- Kamada is Responsible for Product Development, Manufacturing, Clinical Development, and Regulatory Submissions, as well as Distribution in Territories not under Kedrion’s Responsibility
- Kedrion is Responsible for the Collection and Supply of Plasma from Convalescent COVID-19 Patients, Support of Clinical Development and Distribution in the U.S., Europe, Australia, and S. Korea
Rehovot, Israel and Castelvecchio Pascoli, Italy April 27, 2020 – Kamada Ltd. (NASDAQ & TASE: KMDA) and Kedrion Biopharma, two prominent bio-pharmaceutical companies specialized in plasma-derived protein therapeutics, today announced a global collaboration for the development, manufacturing and distribution of a human plasma-derived Anti-SARs-COV-2 (COVID-19) polyclonal immunoglobulin (IgG) product as a potential treatment for coronavirus patients. The announcement follows separate previous reports by each of the two entities in connection with initiation of development programs for such product. The plasma-derived Anti-SARs-COV-2 IgG product will be developed and manufactured utilizing Kamada’s proprietary IgG platform technology.
Pursuant to the agreed terms, Kedrion will provide plasma, collected at its KEDPLASMA centers, from donors who have recovered from the virus and, upon receipt of regulatory approvals, will be responsible for commercialization of the product in the U.S., Europe, Australia, and South Korea. Kamada is responsible for product development, manufacturing, clinical development, with Kedrion’s support, and regulatory submissions. Kamada will also assume distribution responsibility in all territories outside of those Kedrion is responsible for. Marketing rights for the product in China will be shared by the parties.
The initial primary focus of the collaboration will be to provide the product as treatment to patients in Italy, Israel and the U.S. through various clinical programs, while subsequently expanding development and commercialization efforts to additional markets.

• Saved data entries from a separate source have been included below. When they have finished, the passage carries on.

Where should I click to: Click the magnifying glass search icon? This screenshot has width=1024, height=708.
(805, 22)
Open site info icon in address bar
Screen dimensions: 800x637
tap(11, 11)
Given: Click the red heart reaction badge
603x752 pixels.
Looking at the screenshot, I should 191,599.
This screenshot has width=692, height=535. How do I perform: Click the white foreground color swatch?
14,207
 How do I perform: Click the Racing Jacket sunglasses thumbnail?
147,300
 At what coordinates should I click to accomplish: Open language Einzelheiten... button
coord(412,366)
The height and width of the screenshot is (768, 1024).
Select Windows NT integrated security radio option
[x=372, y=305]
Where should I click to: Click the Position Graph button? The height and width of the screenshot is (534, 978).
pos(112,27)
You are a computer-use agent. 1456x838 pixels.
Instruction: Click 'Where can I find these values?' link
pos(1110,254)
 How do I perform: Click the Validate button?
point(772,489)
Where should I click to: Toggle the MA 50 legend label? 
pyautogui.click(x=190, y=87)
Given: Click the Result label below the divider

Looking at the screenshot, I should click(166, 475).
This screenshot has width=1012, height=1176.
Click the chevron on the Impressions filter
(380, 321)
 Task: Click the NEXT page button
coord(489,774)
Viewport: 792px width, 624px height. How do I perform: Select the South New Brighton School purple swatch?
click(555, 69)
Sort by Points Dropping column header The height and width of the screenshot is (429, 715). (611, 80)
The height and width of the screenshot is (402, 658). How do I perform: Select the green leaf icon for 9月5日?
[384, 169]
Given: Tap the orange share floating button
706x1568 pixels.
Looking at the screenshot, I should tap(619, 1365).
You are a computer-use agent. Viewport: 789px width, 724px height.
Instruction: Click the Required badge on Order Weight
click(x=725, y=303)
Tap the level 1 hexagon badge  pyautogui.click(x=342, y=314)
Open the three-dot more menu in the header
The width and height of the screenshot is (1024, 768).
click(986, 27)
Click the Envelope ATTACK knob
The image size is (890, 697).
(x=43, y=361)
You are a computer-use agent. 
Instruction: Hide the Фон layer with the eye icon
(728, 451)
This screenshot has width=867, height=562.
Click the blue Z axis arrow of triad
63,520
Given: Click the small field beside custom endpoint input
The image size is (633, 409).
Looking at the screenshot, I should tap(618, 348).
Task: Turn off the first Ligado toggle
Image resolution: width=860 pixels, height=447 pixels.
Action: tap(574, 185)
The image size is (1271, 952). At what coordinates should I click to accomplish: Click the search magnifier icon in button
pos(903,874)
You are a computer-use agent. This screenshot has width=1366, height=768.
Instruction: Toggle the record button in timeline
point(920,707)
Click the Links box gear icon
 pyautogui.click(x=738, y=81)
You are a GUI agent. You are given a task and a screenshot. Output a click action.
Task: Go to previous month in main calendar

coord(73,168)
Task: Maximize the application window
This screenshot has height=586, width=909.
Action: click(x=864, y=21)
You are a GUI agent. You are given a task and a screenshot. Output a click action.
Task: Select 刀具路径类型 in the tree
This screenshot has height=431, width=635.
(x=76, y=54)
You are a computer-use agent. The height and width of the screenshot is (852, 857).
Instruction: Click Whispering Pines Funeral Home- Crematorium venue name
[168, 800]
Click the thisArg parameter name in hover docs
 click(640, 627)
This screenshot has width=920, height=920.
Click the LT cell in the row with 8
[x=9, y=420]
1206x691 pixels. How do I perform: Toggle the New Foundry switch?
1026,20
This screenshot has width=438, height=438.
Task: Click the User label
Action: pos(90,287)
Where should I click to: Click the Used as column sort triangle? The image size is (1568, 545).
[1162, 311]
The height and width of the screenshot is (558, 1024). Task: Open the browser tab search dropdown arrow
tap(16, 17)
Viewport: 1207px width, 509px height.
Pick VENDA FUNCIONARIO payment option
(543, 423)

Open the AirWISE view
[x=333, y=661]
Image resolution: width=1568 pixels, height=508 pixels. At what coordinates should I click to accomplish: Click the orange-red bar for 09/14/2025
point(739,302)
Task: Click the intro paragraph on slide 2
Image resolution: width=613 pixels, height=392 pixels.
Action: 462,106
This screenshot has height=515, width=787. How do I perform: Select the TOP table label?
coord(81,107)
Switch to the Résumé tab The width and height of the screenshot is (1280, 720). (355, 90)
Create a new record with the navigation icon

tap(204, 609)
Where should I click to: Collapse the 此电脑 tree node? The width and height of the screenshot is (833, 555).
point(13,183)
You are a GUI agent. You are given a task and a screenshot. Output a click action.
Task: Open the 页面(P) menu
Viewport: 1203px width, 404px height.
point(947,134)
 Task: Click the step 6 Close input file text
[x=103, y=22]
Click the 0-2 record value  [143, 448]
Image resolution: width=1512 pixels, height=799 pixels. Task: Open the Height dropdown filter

“In light of the current global coronavirus outbreak, Kedrion and Kamada have quickly focused their efforts on developing and manufacturing a potentially safe and effective treatment,” said Paolo Marcucci, Chief Executive Officer of Kedrion. “We are excited to once again collaborate with Kamada, our partner for KEDRAB® [Rabies Immune Globulin (Human)]. Based on our collective expertise in plasma-derived protein therapeutics, we believe Kedrion and Kamada are uniquely positioned to develop, manufacture and supply, in a relatively short period of time, an Anti-SARs-COV-2 IgG treatment. We believe we have an important opportunity to make a significant impact for patients in need during this pandemic.”
“We previously initiated the development of an Anti-SARs-COV-2 polyclonal immunoglobulin and intend to begin clinical manufacturing of the product shortly. I am confident that the collaboration with Kedrion, a global leader in plasma collection and plasma-derived therapeutics, will allow us to speed up the development of the product and strengthen our international reach,” said Amir London, Kamada’s Chief Executive Officer. “Our successful collaboration with Kedrion around our joint KEDRAB program is indicative of the unique capabilities of both companies, and we look forward to another successful partnership leveraging our strong working relationship and the core strengths of both companies.”
This global collaboration expands the existing relationship between Kamada and Kedrion beyond KEDRAB, a plasma-derived FDA-approved human rabies immune globulin that was launched in the U.S. market in April 2018, based on a separate strategic supply and distribution agreement between the two companies.
There can be no assurance that the planned development and manufacturing of an Anti-SARs-COV-2 product will receive regulatory approval, be successful in a timely manner and/or result in a safe, effective and approvable therapy for COVID-19.